Introduction

Large insert DNA libraries, such as bacterial artificial chromosome (BAC) libraries, have served a pivotal role for a number of genetic and genomic purposes, including map-based cloning, construction of physical maps, and whole-genome sequencing. BAC end sequences (BESs) were originally proposed as the primary scaffold in the sequencing of the human genome, serving as the primary means for selecting minimally overlapping clones for sequencing (1). In a BAC-by-BAC sequencing approach, BESs aided in the construction of physical maps and minimal tile paths (MTPs), anchoring of the physical and genetic maps, and in the assembly of sequences. The BAC-by-BAC strategy has been used for sequencing the genomes of several model eukaryotic organisms, including human (2), mouse (3), Arabidopsis thaliana (4) and rice (5).

In addition, BES data provide a first glimpse at the composition of unsequenced genomes (6). In this approach, BES are usually analyzed by means of querying the BES using BLAST algorithms (7) against DNA and protein sequence databases. Identities are assigned to the BES on the basis of sequence similarity with the reference sequences. A match to a database entry is considered significant when the ‘expect (E) value’ or the ‘BLAST score’—two parameters that reflect the degree of sequence similarity between the queried and reference sequences—surpasses a specified cutoff value.

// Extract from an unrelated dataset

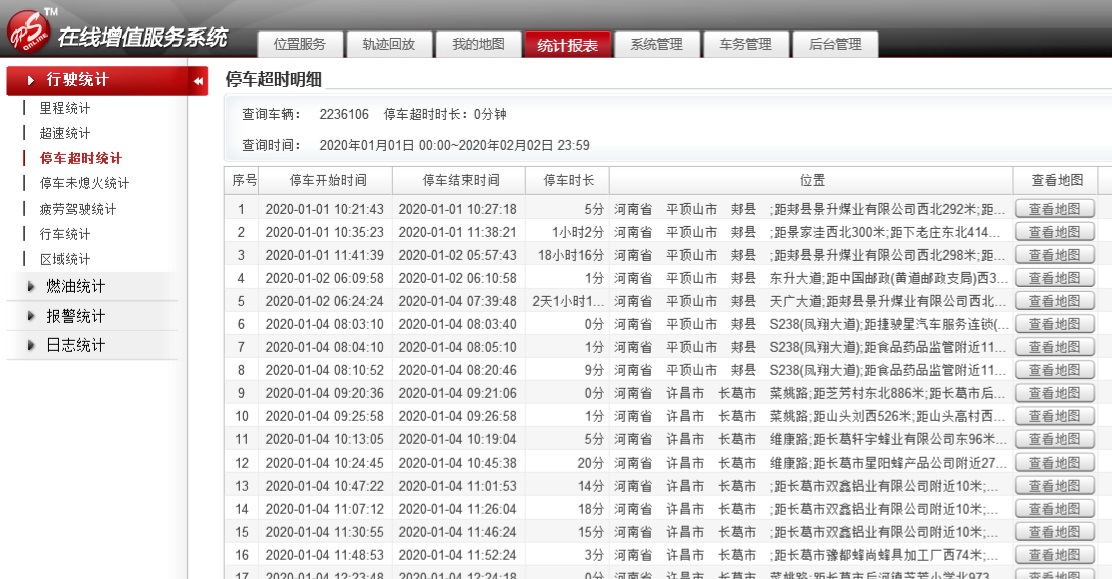Open the 我的地图 tab

[477, 45]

An important quality parameter in BES data is the actual sequence length. This can significantly affect the BLAST search results and, consequently, the informativeness of the analysis. Presumably, the probability that a BES finds a significant match in a database (for a given E-value cutoff) is higher if longer BES are queried.

BES data are also a source of molecular markers useful for mapping and breeding (8). The identification of potential markers in the BES, such as simple sequence repeats (SSRs), is usually done by using specific software. The probability of detecting useful SSR markers in short BESs is lower than if longer (>500 bp) BESs are used as non-repetitive sequences flanking the SSR are needed for designing primers.

For these reasons it is important to develop a procedure for generating longer BES. To date, all the large-scale BAC end sequencing projects have used direct sequencing from purified recombinant plasmids. This technology has typically yielded 400–650 nucleotides of BES, in BAC libraries from species as diverse as human (9), mouse (10), A. thaliana (11), rice (12), and papaya (6).

Splinkerettes (13) enable PCR amplification of DNA sequences that lie between a single known primer and a nearby restriction site. The advantage of the splinkerette adaptor is that it forms a hairpin loop in one of the strands, which prevents amplification in the absence of the known primer, thus minimizing the possibility of non-specific amplifications. This feature has made splinkerettes a robust tool for characterizing unknown DNA regions that are adjacent to known sequences (14,15).

Here we report on the development of a novel splinkerette-based method, suitable for high-throughput application, for generating longer end sequences from large insert library clones, using as a model a carrot (Daucus carota L.) BAC library.

Materials and methods

BAC library, vector and splinkerette components

A BamHI BAC library of carrot (16) was used as source of large insert DNA clones. The BamHI cloning site of the vector pIndigoBAC-5 (Epicenter Technologies, Madison, WI, USA) is flanked 5' and 3′ by the manufacturer's described pIndigoBAC-5 forward and reverse sequencing primers, which we termed VL1 (for vector left primer 1) and VR1 (for vector right primer 1), respectively. Two additional nested primers, VL2 (5'-GCCAGTGAATTGTAATAC-GACTCACTAT-3') and VR2 (5'-CACACAGGAAACAGCTATGACCATGATT-3'), were designed -57 and +96 bases from the cloning site, respectively, and used for sequencing of the insert ends. The splinkerettes were made by duplexing the top strand 5'-CGAATCGTAACCGTTCGTACGAGAATTCGTACGAGAATCGCTGTCCTCTCCAACGAGCCAAGG-3' and the bottom strand 5'-XXXXCCTTGGCTCGTTTTTTTTTGCAAAAA-3', where XXXX is the overhang compatible with the cohesive ends left by the restriction enzyme used (e.g., AATT for MunI, GATC for BglII, or TCGA for SalI). The annealing reaction contained both oligonucleotides (40 µM each), 10 mM Tris-HCl (pH 7.4), 5 mM MgCl₂, and was performed in a thermocycler by heating the solution to 65°C for 10 min and cooling 1°C/min to 4°C. The external and internal (nested) splinkerette primers, Splk1 (5'-CGAATCGTAACCGTTCGTACGAGAA-3') and Splk2 (5'-TTCGTACGAGAATCGCTGTCCTCTCC-3'), used in PCR and sequencing reactions, respectively, were the same as originally described (13).